Hong Kong kung fu and American B-movie cheese collide in the fast, fun and oh so silly ‘Breathing Fire’. Charlie (Ke Quan) and Tony (Saavedra) are brothers and the two, well, just gosh darn love kung fu. Wanting to impress their dad (Trimble) by winning the local martial arts tournament, the two brothers’ are gifted fighters. However, their dad can’t make it as he, you know, has to go rob a bank with his gang of goons. Wait, what! Yep, the boy’s father is a bad ass criminal (his slick hair, suits and massive mansion should have alerted the boys to this by now!) and for reasons that are far too complicated to go into here: the film features the brother’s teaming up with their uncle (Neil) to thwart their father, protect a cute girl, participate in training montages and kick an awful lot of ass.

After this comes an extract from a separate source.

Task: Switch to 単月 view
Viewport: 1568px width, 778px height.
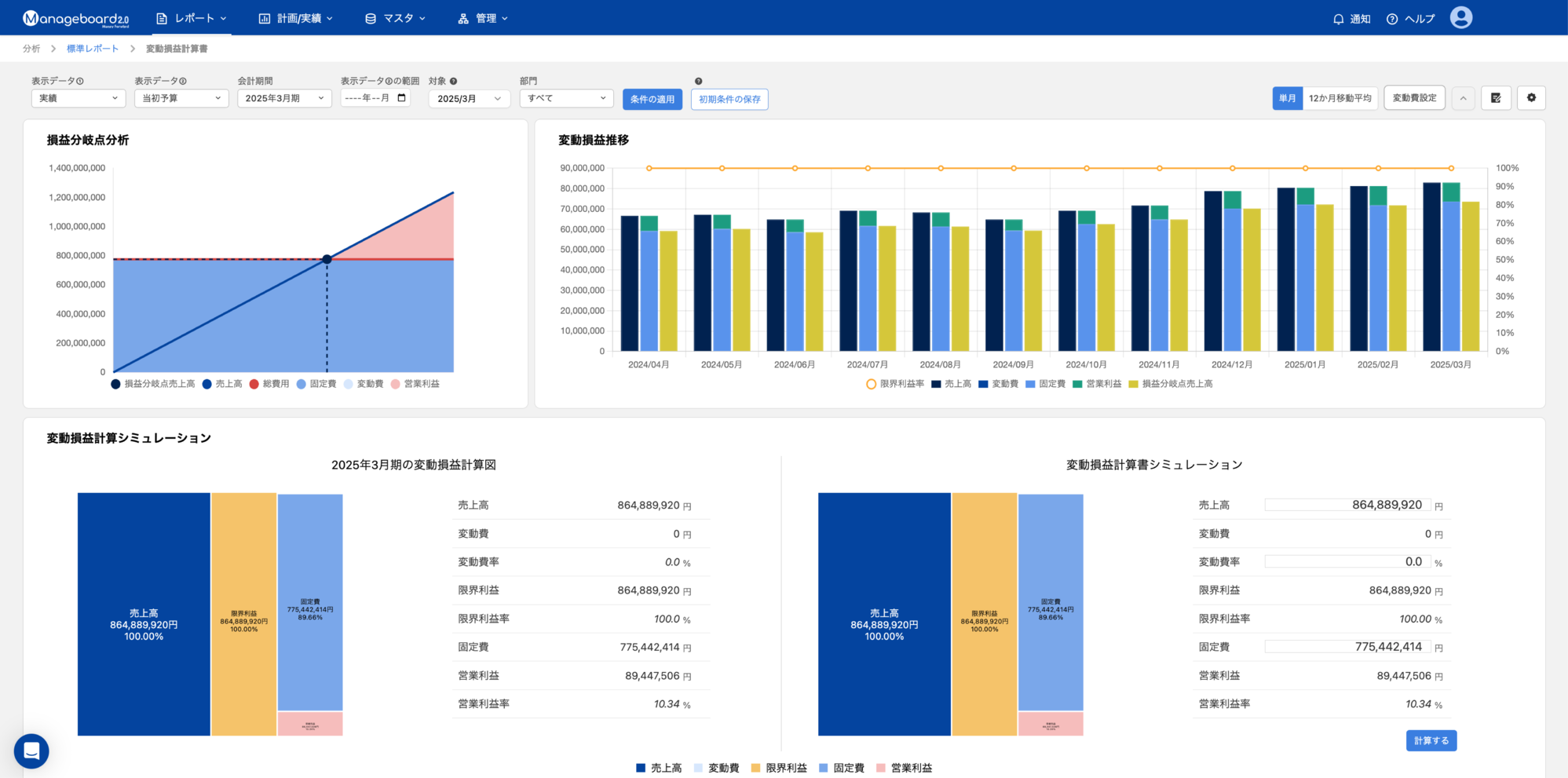Action: pyautogui.click(x=1287, y=98)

Now if the film was just as straightforward as the quick summary above it would be a blessing but with three credited directors and a ton of story strands, plot diversions and just general randomness ‘Breathing Fire’ is all over the place. We also get Vietnam flashbacks, a fight with little people (!), the search for missing parts of a plastic pizza (!!!) which holds the mould of the key to the hidden fortune stolen from the bank (are you still with me?), Bolo Yeung in drag (wait, what!!) and a whole heap of late 80s/early 90s awesomeness/awfulness. As confusing as it all sounds, it somehow all works and thankfully leads to not one but two awesome fight showdowns. Sure the acting is often non-existent, I’m looking at you Mister Ed Neil, but boy can these dudes fight. Again I’m looking at you Mister Ed Neil: who pulls off some incredible moves and kicking techniques in an almost non-stop barrage of fight scenes.
For all its craziness and incoherence, ‘Breathing Fire’ certainly delivers on the fight action. The high impact fights have a distinctive fast and furious Hong Kong flavour to them with all the principals getting to flex their kicking abilities. Jonathan Ke Quan (from ‘Temple of Doom’ and ‘The Goonies’) may play an annoyingly high pitched voiced twerp but impresses in the action scenes: Short Round can fight! He’s backed up by the rest of the cast with Saavedra, Tackett and Trimble all showcasing their impressive fight skills. Neil makes the biggest impression though with plenty of eye popping bootwork. While he’s not in it that much (playing a token bad guy goon) Bolo Yeung does get a fair bit of fight action and gets to dress up in drag. So there’s that also.
Seriously though, ‘Breathing Fire’ is a lot of fight action fun if you can go with it (and leave one’s pretension at the door!) that blends B-movie American cheesiness with some blistering Hong Kong styled fight action.